Duality Flashcards
what is normal form?
Just a nice form that help us in the dual primal connection
Give matrix notation for the primal and the dual problem when everything is in normal form
PRIMAL
max z = c^(T)x
s.t. Ax<=b
x>=0
DUAL
min w = b^(T)v
s.t. A^(T)v >= c
v >= 0
Elaborate on the 6 cases
1) A variable in normal form in the primal, gives a constraint in normal form in the dual
2) A constraint in normal form in the primal, gives a variable in normal form in the dual
3) A variable defined as xj <= 0 in the primal, gives a constraint in the dual that has reverse of normal form type
4) A constraint in the primal that is reverse of normal form, gives a variable in the dual defined as vi <= 0
5) A free variable in the primal gives an equality constraint in the dual
6) An equality constraint in the primal gives a free variable in the dual
Elaborate on weak duality
if x and v are feasible solutions to their own problems, then the following result apply for max problems:
cx <= bv
If the problem is a min problem, the weak duality line is flipped:
cx >= bv
What does this mean?
It means that the dual solution, as long as it is feasible, is always an optimistic bound to the primal solution.
What follows from the weak duality theorem?
If we have feasible solutions v and x, and we have that cx = bv, then x and v are optimal solutions to their own problems.
the resonign for this is that the dual is always an optimistic solution.

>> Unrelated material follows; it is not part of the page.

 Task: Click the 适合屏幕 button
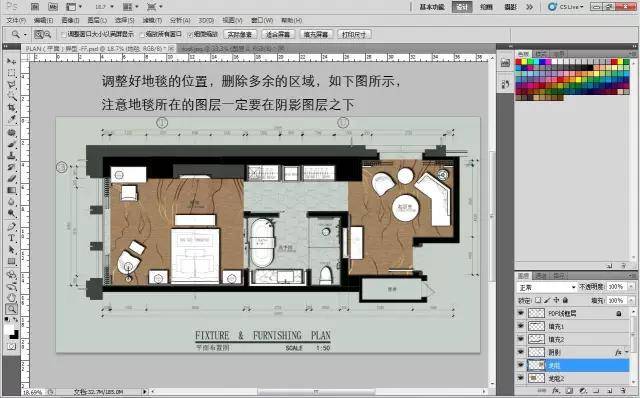point(278,35)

They are optimistic solution to each other. If they are equal, they must represent the optimal.
What is strong duality?
If one of the problems has a bounded optimal solution, so must the other. And the two objective function values are equal at the optimum:
cx = bv
What is the dual theorem?
Assume that xb = B^(-1)b is an optimal solution to P. Then v = cb B^(-1) is an optimal solution to D, and z star == w star.
Recall what happens if a constraint is not active
Its corresponding shadow price is 0
elaborate on what we can use the constraints binding vs shadow price value for
Complementary slackness.
The relationship between a primal constraint “i” and a dual variable “vi” is given by the complementary slackness constraint:
vi (bi - ∑aij xj) = 0
this say that either the dual variable is 0, or the constraint is binding. Both can be zero as well.
The same relationship apply to dual constraints and primal variables:
xj (∑aij vi - cj) = 0